Las tiranías de Venezuela y Nicaragua, y la fallida que empezó a construir Pedro Castillo en el 2021 en el Perú, tienen su origen en el arma perfecta de algunas izquierdas para capturar el poder: convertir el inicial voto ciudadano democrático a plazo fijo en el instrumento eficaz para gobernar autoritaria e indefinidamente.
Es decir, la capacidad de un presidente en funciones de convocar a una asamblea constituyente para que esta reemplace la Constitución vigente por otra nueva y establezca un gobierno que no tenga que rendirle cuentas a nadie.
Así lo hicieron Hugo Chávez, Daniel Ortega y Nicolás Maduro. Y hasta Gabriel Boric en Chile intentó hacerlo en el 2022, en una experiencia que finalmente no funcionó.
Mario Vargas Llosa tuvo que frenar, en el mismo plan, a Ollanta Humala en el 2011, mediante el juramento y la firma de un compromiso democrático que debió cumplir, probablemente a regañadientes, a cambio del apoyo político y moral del afamado escritor.
En las débiles democracias latinoamericanas, permanentemente amenazadas por el lobo del autoritarismo disfrazado de Caperucita Roja, el voto ciudadano como expresión de mandato popular y, lo que es más importante, de delegación de poder, tiene que ser sobreprotegido, tanto como puede sobreproteger un Banco Central de Reserva el valor de cambio de una moneda nacional.
La única forma de sobreproteger el voto ciudadano es reconociendo en él, legal y constitucionalmente, y de manera explícita, el valor supremo de la expresión ciudadana, prohibiéndose y sancionándose toda distorsión, manipulación y cambio de curso en su legítima naturaleza.
El voto ciudadano, en sí mismo poderoso y determinante, no tiene en la Constitución vigente la mención y especificidad que debiera tener.

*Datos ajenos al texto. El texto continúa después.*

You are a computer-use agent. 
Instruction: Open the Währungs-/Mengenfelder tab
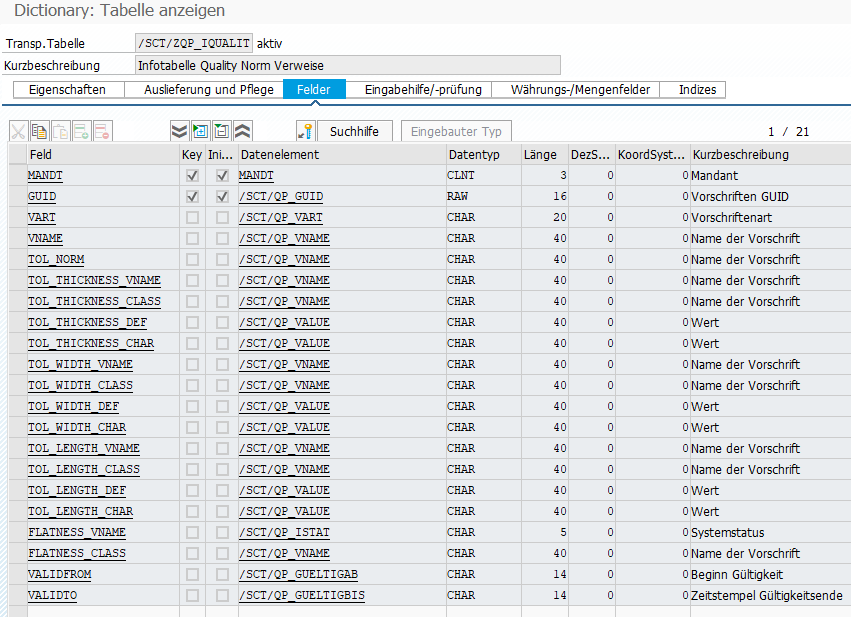click(580, 90)
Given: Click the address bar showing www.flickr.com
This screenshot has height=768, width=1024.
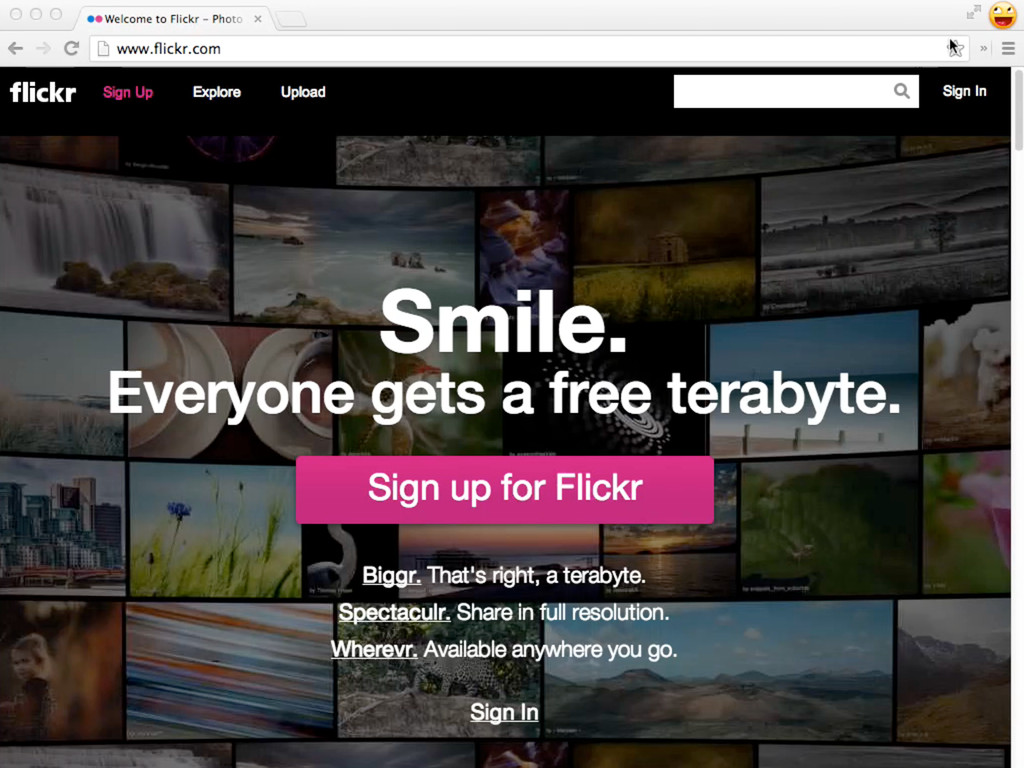Looking at the screenshot, I should [500, 48].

El artículo 45 dice, a la letra: “El poder del Estado emana del pueblo. Quienes lo ejercen lo hacen con las limitaciones y responsabilidades que la Constitución y las leyes establecen”. Ese poder del Estado no emana del pueblo por gracia de Dios o por arte de magia, sino a través del voto ciudadano que debiera estar debidamente mencionado en esas líneas.

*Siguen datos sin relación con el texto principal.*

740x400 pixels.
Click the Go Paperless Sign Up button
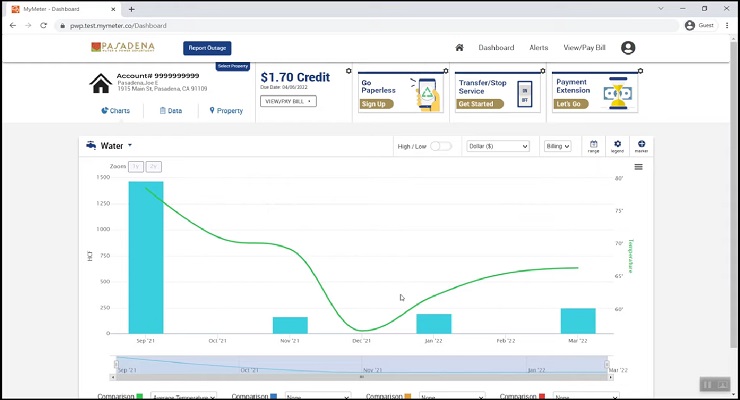click(376, 104)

El voto ciudadano en el Perú y en todos los sistemas presidenciales latinoamericanos es un ritual electoral, una fórmula contable para los registros de mayoría y minoría, y una constatación notarial de que la democracia funciona. Nada más que eso. Lo que no se defiende en él es la fuerza de su delegación de poder presidencial y parlamentario que por ningún motivo debería ser desviada a otros fines que no sean los de dar estabilidad a un gobierno y a un Congreso.
A sabiendas ahora de cuán difícil es sacar a un tirano como Maduro del poder, evitemos que el voto ciudadano que favorece a un candidato presidencial sea fácilmente secuestrado por este para su conversión perversa en el amo y señor de una nueva falsa promesa de “patria libre”.
Defendamos el voto ciudadano, inclusive por encima de quienes, estando llamados a sobreprotegerlo, podrían ser los primeros en exponerlo a un proyecto autoritario: la ONPE y el JNE.